__Given task__.
Rewrite the material starting at the line that contains "The image size is (2570, 1456)." and ending at the line that contains "(x=190, y=306)", with "pan knob" changed to "volume knob" and everything else left the same.

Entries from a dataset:
^^^^^^^^^^^^^^^^

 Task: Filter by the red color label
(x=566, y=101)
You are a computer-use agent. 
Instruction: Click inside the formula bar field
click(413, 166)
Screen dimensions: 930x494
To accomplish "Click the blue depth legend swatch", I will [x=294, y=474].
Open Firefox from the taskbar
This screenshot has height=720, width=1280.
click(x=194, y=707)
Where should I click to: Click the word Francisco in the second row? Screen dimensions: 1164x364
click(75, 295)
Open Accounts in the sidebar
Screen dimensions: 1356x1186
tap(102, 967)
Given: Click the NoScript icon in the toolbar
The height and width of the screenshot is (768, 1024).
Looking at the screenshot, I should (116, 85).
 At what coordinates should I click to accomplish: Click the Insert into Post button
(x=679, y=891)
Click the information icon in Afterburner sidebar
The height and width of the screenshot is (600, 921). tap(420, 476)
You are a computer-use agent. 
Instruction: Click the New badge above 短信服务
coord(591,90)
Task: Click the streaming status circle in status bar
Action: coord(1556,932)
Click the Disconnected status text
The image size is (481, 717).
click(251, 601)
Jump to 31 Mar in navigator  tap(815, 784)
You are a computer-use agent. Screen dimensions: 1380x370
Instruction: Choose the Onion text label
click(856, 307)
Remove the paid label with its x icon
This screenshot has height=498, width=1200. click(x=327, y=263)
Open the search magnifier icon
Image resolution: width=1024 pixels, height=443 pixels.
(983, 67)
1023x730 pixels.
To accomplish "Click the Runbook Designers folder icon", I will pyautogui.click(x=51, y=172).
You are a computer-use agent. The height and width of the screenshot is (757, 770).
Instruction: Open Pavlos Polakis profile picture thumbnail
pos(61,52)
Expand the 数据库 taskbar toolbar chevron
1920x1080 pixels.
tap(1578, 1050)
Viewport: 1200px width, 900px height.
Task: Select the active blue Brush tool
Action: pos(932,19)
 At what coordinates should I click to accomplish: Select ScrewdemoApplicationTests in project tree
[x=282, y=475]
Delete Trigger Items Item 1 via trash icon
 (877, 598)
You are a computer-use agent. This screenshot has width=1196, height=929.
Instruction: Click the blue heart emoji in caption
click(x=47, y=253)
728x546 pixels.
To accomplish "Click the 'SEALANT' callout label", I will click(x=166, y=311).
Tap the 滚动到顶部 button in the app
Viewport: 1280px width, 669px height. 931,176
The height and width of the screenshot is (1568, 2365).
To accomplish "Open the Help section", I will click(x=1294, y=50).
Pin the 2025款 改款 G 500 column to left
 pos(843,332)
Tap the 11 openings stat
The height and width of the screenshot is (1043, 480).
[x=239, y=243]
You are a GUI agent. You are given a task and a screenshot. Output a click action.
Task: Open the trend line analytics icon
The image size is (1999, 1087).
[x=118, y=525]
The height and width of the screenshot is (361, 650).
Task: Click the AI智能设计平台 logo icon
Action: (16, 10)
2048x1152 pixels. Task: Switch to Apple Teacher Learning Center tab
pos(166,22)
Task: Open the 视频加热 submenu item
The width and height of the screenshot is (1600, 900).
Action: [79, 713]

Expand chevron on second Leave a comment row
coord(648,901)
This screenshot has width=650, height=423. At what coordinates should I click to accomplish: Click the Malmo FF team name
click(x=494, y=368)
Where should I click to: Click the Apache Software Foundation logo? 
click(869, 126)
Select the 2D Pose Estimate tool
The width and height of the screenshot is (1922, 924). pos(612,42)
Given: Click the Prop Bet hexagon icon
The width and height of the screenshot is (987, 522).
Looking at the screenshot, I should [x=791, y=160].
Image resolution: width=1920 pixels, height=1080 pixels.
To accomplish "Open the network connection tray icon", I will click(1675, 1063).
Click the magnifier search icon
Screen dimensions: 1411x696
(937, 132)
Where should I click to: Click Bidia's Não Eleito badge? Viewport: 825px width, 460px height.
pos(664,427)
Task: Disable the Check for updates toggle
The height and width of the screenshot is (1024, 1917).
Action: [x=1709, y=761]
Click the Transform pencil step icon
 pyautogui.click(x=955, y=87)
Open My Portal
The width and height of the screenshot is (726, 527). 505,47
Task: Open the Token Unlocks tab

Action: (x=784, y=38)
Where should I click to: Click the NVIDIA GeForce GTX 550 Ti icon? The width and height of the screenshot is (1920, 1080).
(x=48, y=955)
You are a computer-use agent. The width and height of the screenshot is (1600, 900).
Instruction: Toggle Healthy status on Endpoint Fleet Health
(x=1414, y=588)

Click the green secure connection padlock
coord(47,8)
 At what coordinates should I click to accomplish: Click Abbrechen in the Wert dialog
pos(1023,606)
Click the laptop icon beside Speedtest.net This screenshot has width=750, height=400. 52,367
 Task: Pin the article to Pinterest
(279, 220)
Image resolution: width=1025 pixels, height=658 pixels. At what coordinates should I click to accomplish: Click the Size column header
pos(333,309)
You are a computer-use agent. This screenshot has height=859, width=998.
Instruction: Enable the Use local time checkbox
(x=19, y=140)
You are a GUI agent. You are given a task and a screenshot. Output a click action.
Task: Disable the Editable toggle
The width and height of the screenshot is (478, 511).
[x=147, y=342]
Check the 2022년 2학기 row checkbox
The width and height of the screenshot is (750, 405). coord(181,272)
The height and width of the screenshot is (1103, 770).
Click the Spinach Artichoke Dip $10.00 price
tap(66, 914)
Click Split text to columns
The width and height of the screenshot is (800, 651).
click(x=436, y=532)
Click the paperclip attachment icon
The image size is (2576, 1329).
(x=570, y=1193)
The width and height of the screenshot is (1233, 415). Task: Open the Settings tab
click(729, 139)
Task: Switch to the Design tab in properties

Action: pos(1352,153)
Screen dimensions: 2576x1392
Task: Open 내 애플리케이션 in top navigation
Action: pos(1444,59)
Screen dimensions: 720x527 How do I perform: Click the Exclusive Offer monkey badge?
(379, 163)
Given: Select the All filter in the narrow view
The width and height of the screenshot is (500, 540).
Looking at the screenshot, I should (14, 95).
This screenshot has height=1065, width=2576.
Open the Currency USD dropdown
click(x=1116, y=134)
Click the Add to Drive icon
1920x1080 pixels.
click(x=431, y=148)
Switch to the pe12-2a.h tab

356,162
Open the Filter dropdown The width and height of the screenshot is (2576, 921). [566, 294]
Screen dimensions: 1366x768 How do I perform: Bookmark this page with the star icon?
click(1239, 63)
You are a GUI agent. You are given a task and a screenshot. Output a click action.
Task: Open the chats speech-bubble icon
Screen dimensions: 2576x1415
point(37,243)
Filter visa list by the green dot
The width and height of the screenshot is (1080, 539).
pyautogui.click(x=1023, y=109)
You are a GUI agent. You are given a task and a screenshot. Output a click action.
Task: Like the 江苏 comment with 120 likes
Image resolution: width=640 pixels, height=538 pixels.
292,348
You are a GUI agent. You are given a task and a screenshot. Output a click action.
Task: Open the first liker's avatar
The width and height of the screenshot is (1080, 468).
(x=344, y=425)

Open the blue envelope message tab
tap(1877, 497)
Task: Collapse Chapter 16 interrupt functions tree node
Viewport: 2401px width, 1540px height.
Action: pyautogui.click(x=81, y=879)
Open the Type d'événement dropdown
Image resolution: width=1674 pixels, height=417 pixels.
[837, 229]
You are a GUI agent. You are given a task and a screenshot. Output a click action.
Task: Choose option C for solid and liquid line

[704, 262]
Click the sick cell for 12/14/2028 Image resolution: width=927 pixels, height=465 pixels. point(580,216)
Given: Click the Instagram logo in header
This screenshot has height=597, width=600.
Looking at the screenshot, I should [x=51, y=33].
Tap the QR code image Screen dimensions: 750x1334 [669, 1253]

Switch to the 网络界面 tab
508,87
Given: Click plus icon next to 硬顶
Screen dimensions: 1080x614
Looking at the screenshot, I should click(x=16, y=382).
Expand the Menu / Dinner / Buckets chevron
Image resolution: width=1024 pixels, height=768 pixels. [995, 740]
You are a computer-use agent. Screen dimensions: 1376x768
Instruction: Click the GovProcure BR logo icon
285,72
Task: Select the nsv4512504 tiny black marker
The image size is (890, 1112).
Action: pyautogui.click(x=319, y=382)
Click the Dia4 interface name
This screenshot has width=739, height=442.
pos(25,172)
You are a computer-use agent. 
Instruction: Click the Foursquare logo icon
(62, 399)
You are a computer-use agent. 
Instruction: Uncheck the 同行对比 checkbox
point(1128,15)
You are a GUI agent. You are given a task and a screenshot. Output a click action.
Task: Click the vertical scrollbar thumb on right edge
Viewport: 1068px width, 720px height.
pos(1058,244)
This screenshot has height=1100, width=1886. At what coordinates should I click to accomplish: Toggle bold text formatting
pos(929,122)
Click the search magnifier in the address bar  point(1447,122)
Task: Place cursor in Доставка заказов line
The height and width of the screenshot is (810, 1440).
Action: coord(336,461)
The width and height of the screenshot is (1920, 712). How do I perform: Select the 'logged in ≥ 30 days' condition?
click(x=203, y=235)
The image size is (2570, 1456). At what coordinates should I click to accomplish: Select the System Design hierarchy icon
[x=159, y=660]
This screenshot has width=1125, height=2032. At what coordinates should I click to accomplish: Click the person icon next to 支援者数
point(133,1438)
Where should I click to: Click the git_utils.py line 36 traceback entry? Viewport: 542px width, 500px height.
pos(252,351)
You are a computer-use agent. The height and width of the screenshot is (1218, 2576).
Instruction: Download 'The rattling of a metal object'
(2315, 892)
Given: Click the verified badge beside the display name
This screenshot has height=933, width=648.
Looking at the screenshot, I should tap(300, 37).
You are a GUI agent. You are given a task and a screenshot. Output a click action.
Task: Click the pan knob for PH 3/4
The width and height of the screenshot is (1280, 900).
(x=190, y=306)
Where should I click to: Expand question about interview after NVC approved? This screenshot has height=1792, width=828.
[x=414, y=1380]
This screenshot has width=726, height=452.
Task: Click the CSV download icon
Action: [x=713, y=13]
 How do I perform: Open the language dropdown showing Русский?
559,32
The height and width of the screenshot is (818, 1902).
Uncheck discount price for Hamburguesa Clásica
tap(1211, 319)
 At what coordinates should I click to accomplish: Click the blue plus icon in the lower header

^^^^^^^^^^^^^^^^

__Solved problem__.
The image size is (2570, 1456). At what coordinates should I click to accomplish: Select the System Design hierarchy icon
[x=159, y=660]
This screenshot has width=1125, height=2032. At what coordinates should I click to accomplish: Click the person icon next to 支援者数
point(133,1438)
Where should I click to: Click the git_utils.py line 36 traceback entry? Viewport: 542px width, 500px height.
pos(252,351)
You are a computer-use agent. The height and width of the screenshot is (1218, 2576).
Instruction: Download 'The rattling of a metal object'
(2315, 892)
Given: Click the verified badge beside the display name
This screenshot has height=933, width=648.
Looking at the screenshot, I should tap(300, 37).
You are a GUI agent. You are given a task and a screenshot. Output a click action.
Task: Click the volume knob for PH 3/4
The width and height of the screenshot is (1280, 900).
(x=190, y=306)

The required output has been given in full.